Call of Duty: Advanced Warfare scored an 83 on PS4 and an 81 on Xbox One

Diablo III: Ultimate Evil Edition scored a 90 on PS4 and an 86 on Xbox One

Looking at the total number of games reviewed, the PlayStation 4 has the following score breakdown:

6 games scored in the 90's (3%)

56 games scored in the 80's (27%)

78 games scored in the 70's (38%)

38 games scored in the 60's (18%)

17 games scored in the 50's (8%)

7 games scored in the 40's (3%)

4 games scored in the 30's (2%)

1 game scored in the 20's (0%)

Total: 207 games

The Xbox One has the following breakdown:

2 games scored in the 90's (1%)

34 games scored in the 80's (23%)

56 games scored in the 70's (39%)

29 games scored in the 60's (20%)

17 games scored in the 50's (12%)

5 games scored in the 40's (3%)

1 game scored in the 30's (0%)

1 game scored in the 20's (0%)

Total: 145 games

An analysis of this breakdown shows that PS4 games are on average better received than Xbox One games. The PS4 has a higher percentage of its games scored 80 or above (30% to 24%). The PS4 also has a fewer percentage of its games scored 60 or below (31% to 35%).

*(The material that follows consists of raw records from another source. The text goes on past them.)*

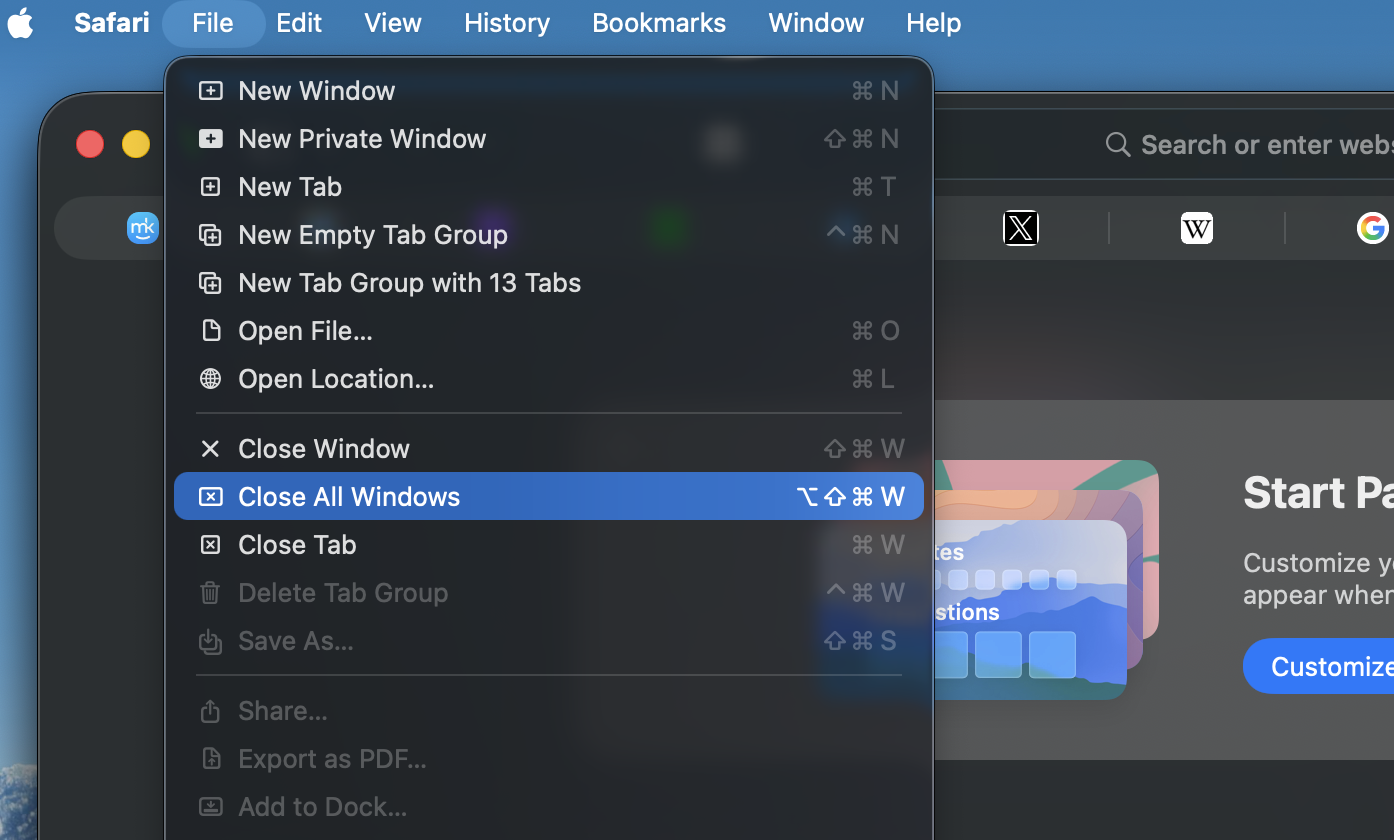Choose New Tab Group with 13 Tabs
This screenshot has height=840, width=1394.
pos(409,283)
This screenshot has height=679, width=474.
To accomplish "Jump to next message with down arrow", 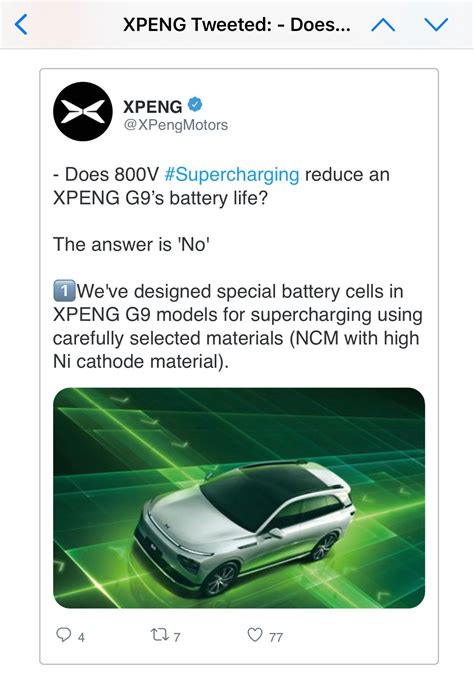I will click(x=436, y=25).
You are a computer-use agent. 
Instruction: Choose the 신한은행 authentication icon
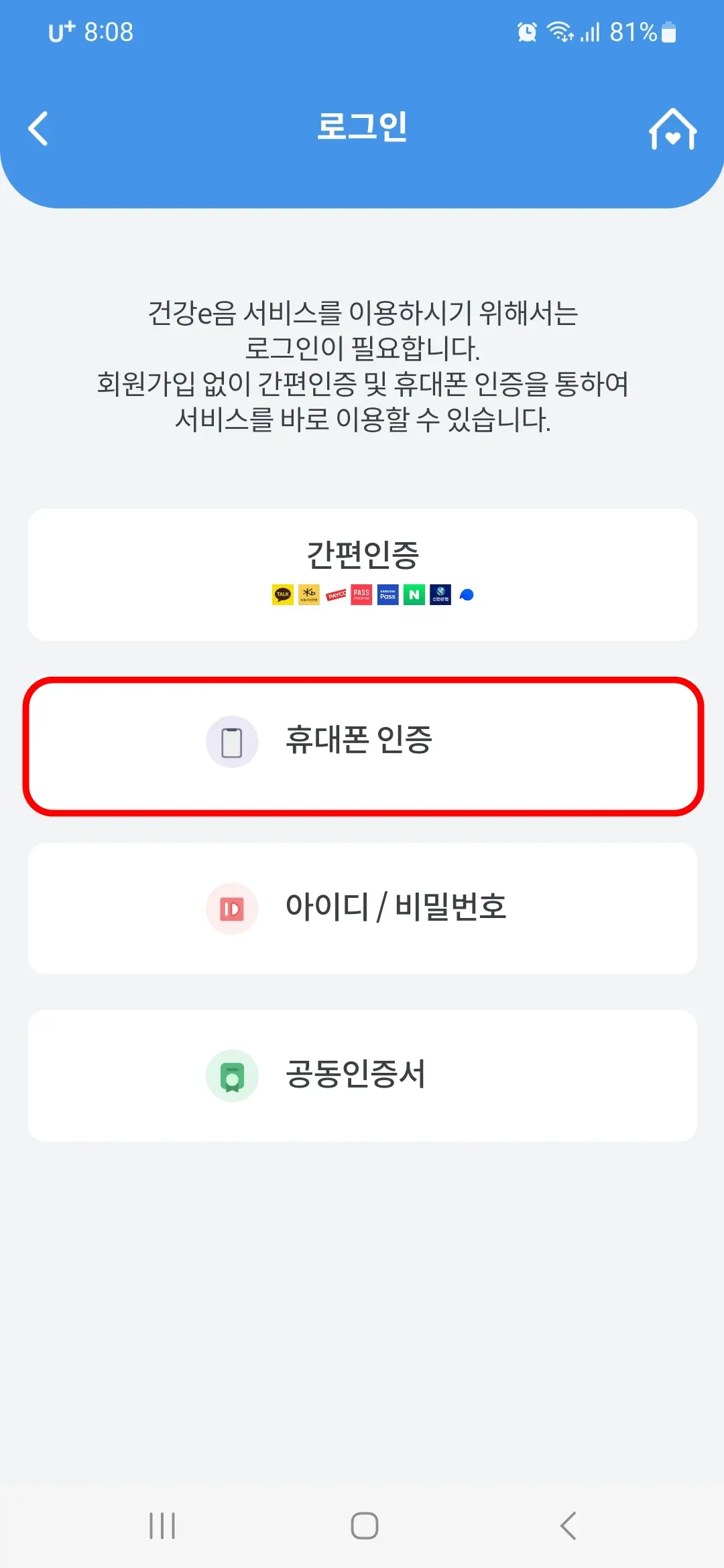[x=439, y=594]
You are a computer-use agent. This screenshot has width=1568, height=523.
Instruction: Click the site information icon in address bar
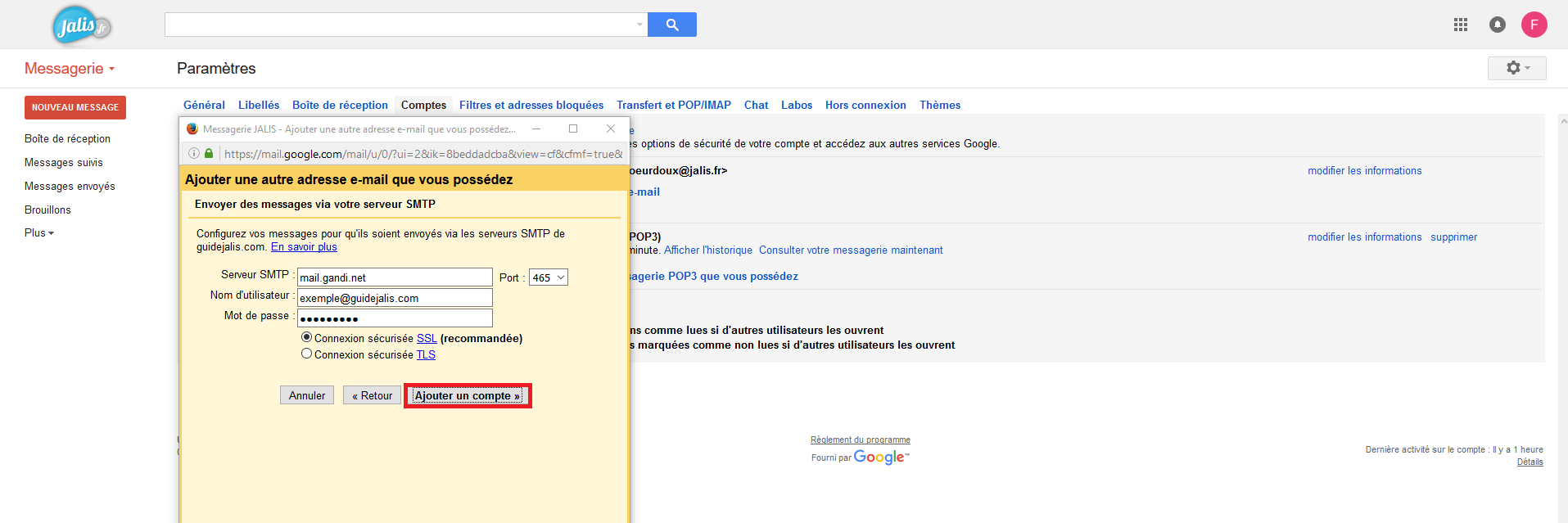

In conclusion, the PlayStation 4 has more games, better reviewed games, more exclusives, a comfortable sales lead, and slightly more impressive technical specs. With the recent announcement that Sony is going to focus specifically on building up its PlayStation brand, the choice in this generation's console war is clear. If you're on the fence between getting a PlayStation 4 or an Xbox One, choose the PS4. It has a better library of games and seems to have a brighter future ahead of it in the coming years.